4 ways to rebuild credit after filing for bankruptcy in Florida

Filing for bankruptcy in Florida may be a setback in terms of credit scores, but it is certainly not the end of someone’s financial future.

Every year, thousands of people in Florida seek the protection that filing for bankruptcy provides. In fact, according to a 2016 report from Nerd Wallet, several Florida counties made the top 100 areas for the highest incidence of bankruptcy, including Miami-Dade County, which saw more than 400 personal filings per 100,000 people from April 2015 to March 2016.

As many people know, a bankruptcy can do some damage to a consumer's credit score, causing it to drop hundreds of points. Fortunately, there are a few steps people are able to take that help to rebuild that credit.

1. Pay bills in full and on time

A key step after filing for bankruptcy is to pay every bill for the total amount due, and pay it on time. Failing to do so simply creates more negativity on someone's credit report. When bills seem too high, it may be possible to negotiate a payment plan with the creditor in order to avoid adverse action.

2. Check your credit report

Every year, people are entitled to check their credit report for free one time. This is a vital part of maintaining the correct score. Mistakes on credit reports could be costly. Checking it enables people to catch errors and have them rectified.

3. Get credit

Some people may believe that a bankruptcy ruins their financial future and any chance at obtaining a credit card or loan. That is simply not true. However, there may be some stepping stones between where they are now and where they want to be in terms of rebuilding credit.

Getting a secured credit card or a secured loan is a good way to prove to creditors that people are able to use credit responsibly. These are essentially ways to borrow money against a deposit the consumer has already made. There may be high interest rates involved, but those only come into play if someone pays their bills late.

4. Create and manage a budget

Finally, and perhaps most importantly, every adult should have a budget. This is simply a way of tracking money that comes in and money that goes out each month. It sounds easy, but one Gallup poll estimated that only one out of every three households in the country operate on a budget.

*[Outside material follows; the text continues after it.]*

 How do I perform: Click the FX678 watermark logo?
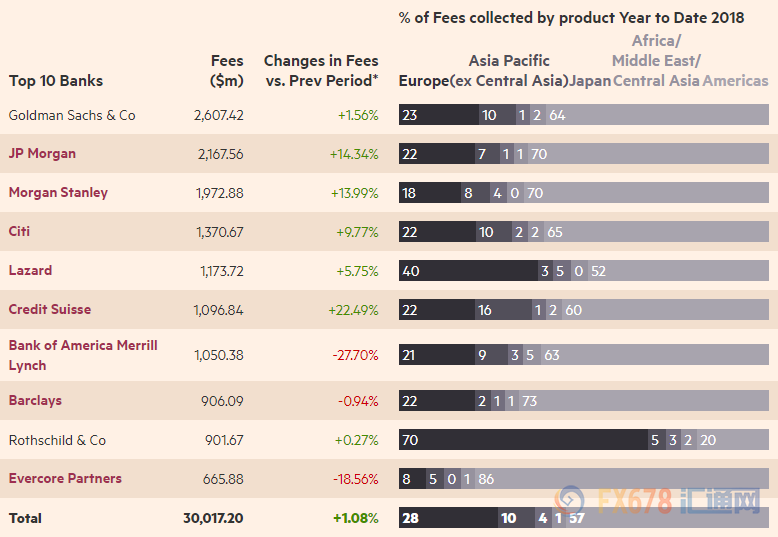(657, 501)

Consumers should create a budget based on their income, subtracting expenses such as rent, groceries and bills from that. Every budget should include a way to save money every month, even if it is just a little bit. This creates an emergency fund that can mitigate unexpected expenses, which could be detrimental to a credit score.

For many people, filing for bankruptcy is a way to start over. By following these steps, consumers have a better chance at a bright financial future. People who have questions about this topic should speak with a bankruptcy attorney in Florida.